The founding vice-chancellor of the University of Essex - an institution shaped by "his clear-sighted vision" - has died.
Sir Albert Sloman was born in Cornwall on 14 February 1921 and educated at Launceston College and Wadham College, Oxford, where he opted to study Spanish, for which he secured a scholarship, rather than his first choice of philosophy, politics and economics. A night-fighter pilot during the Second World War, he returned to Oxford for a PhD in 1945 but then took up an instructorship in Spanish at the University of California, Berkeley (1946-47).
A distinguished Hispanicist who wrote two books about the 17th-century playwright Calderon, Sir Albert worked at Trinity College Dublin (1947-53) before being appointed Gilmour professor of Spanish at the University of Liverpool (1953-62). For his last two years there, he was also dean of the Faculty of Arts.
Despite limited experience in senior management, the 41-year-old Sir Albert became the UK's youngest ever vice-chancellor in 1962, remaining at Essex until retirement in 1987. Greatly influenced by his experiences in the US, he was determined from the start to create a new style of British university.
The original Colchester campus was deliberately planned to foster an atmosphere of relaxed informality, which in Sir Albert's words would "provide an experience of living as well as an opportunity for learning".
The curriculum was always international and interdisciplinary, and the university soon developed a strong reputation, for example, in the hitherto neglected field of Latin American studies. Academics were expected to focus on research, to take sabbaticals at leading foreign universities and to attract their new colleagues back as visiting fellows.

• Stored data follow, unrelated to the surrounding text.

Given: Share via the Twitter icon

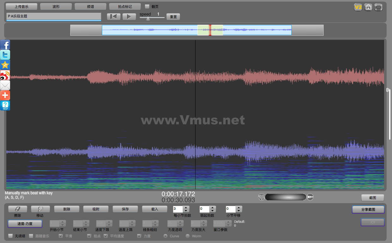Looking at the screenshot, I should coord(5,55).
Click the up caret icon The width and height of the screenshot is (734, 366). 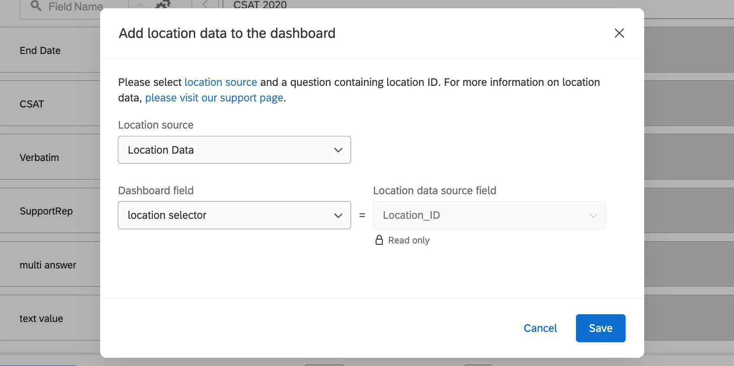pos(140,5)
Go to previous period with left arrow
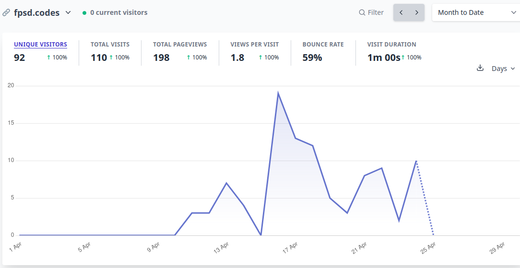The width and height of the screenshot is (520, 268). (401, 12)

Such bold initiatives received unusual public recognition in 1963, when Sir Albert delivered the prestigious annual BBC Reith Lectures on A University in the Making.
This proved something of a poisoned chalice, however, when Essex became a centre of student unrest later in the decade and the University Grants Committee placed strict limits on the expansion of student numbers.
Sir Ivor Crewe, master of University College, Oxford, who served as Essex's vice-chancellor from 1995 to 2007, recalled Sir Albert as someone "unswervingly liberal in his principles" who, despite these early setbacks, "took the long view and patiently repaired the university's reputation by promoting research excellence, expanding graduate numbers and attracting students from overseas".
"To this day," added Sir Ivor, "[Essex] bears the distinctive imprint of his clear-sighted vision of a university with a rigorous academic mission for modern times."
Sir Albert died on 28 July and is survived by Lady Sloman and their three daughters.